Grammaw didn’t let on, but just went on home and got Sunday dinner on table for her and Grampaw.   She cleaned up the kitchen, took off her apron and put her hat back on and her purse on her arm.   By then Grampaw was dozing in the porch shade, and didn’t hear her go down the porch steps and way across the yard with her big black umbrella she called her “parasol” shading her from the sun.


She walked down the lane to the road, turned in at the New House, and went over to where Aint Nettie Frances was sitting in the swing with a magazine and her tea glass from dinner.   Grammaw could see Mama through the windows, straight through into the kitchen, where she was clearing off the table whilst the dishwater heated in the kittle.  


Grammaw just real slow eased down her umbrella and snapped the little cord around it whilst Aint Nettie Frances just sat there, swingin' real lazy with one foot.  Then her Mother-in-Law raised her voice for the first time either one of those two young women could remember. 

“Nettie Frances Pardee,  don’t you NEVER NEVER NEVER use the word “Beholden” to anybody again.   Not EVER, you hear me?


“I’ve seen that girl out at the washpot, Winter and Summer, washin’ everbody’s clothes and all them overalls and your own underwear, and you a-sittin’ in a sunny winder sewin’ lace on your drawers.   She’s out on the porch ironin’ ever Tuesdy of this world, and you out here in the swang in the shade, as big as you please, with your embrawdry hoop and a glass a tea!


“She ‘n’ Vonn put in a WHOLE lot more than they take, I’ll tell you THAT.  With him puttin’ in more’n half of his earnin’s for groceries and lights, and her doin’ all the cookin’ and washin’  up too?  


“All that for one spare room and the privilege of bein’ your housekeeper and cook?   Hatten nobody seen you hit a lick at a snake since they moved in here.  
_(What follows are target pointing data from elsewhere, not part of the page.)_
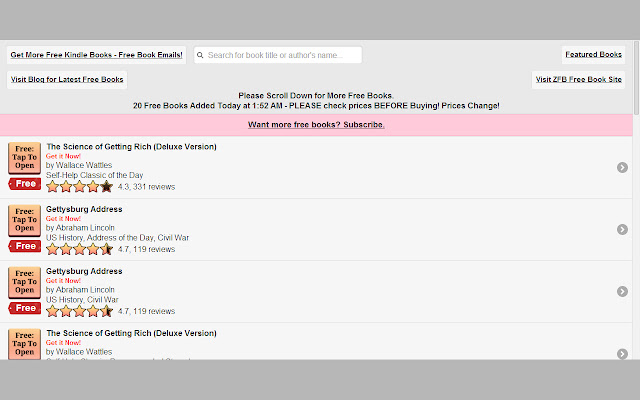Open Gettysburg Address title tagged Address of the Day
Viewport: 640px width, 400px height.
84,209
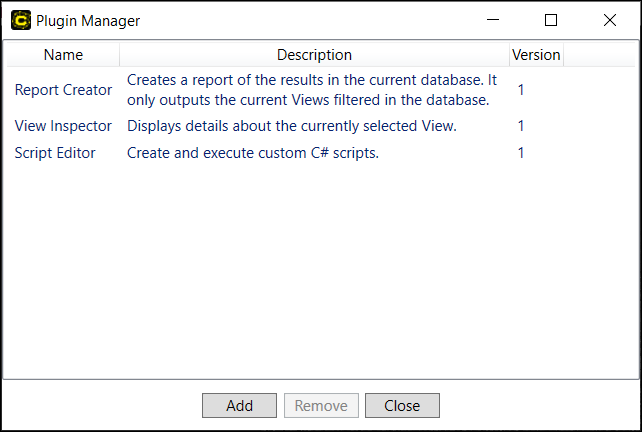642x432 pixels.
Task: Close the window using the X icon
Action: point(609,20)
“I’ll tell you WHAT, young lady---they not goan be here forever.   They goan have therr own place, and she’ll keep it nice, and keep her family happy and be the good woman she is, and not look down on NOBODY, you hear?

“You just see how long YOU last in this new house you’re so proud of.   You’ll be cryin’ to me again about your hands are rough and you just cain’t stand all that stoopin’ to pick the greens, and you’ll both be eatin’ burnt pone like when you were first married.


“If I ever hear the word ‘beholden’ come outa your mouth again, or even hear that you said it, I’ll snatch you bald-headed, grown and married or not.”


And then Grammaw Pardee undid the big ole black umbrella, and walked off down the road toward home.   


But you know, I still don’t think I EVER saw my Mama take a bite of chocolate.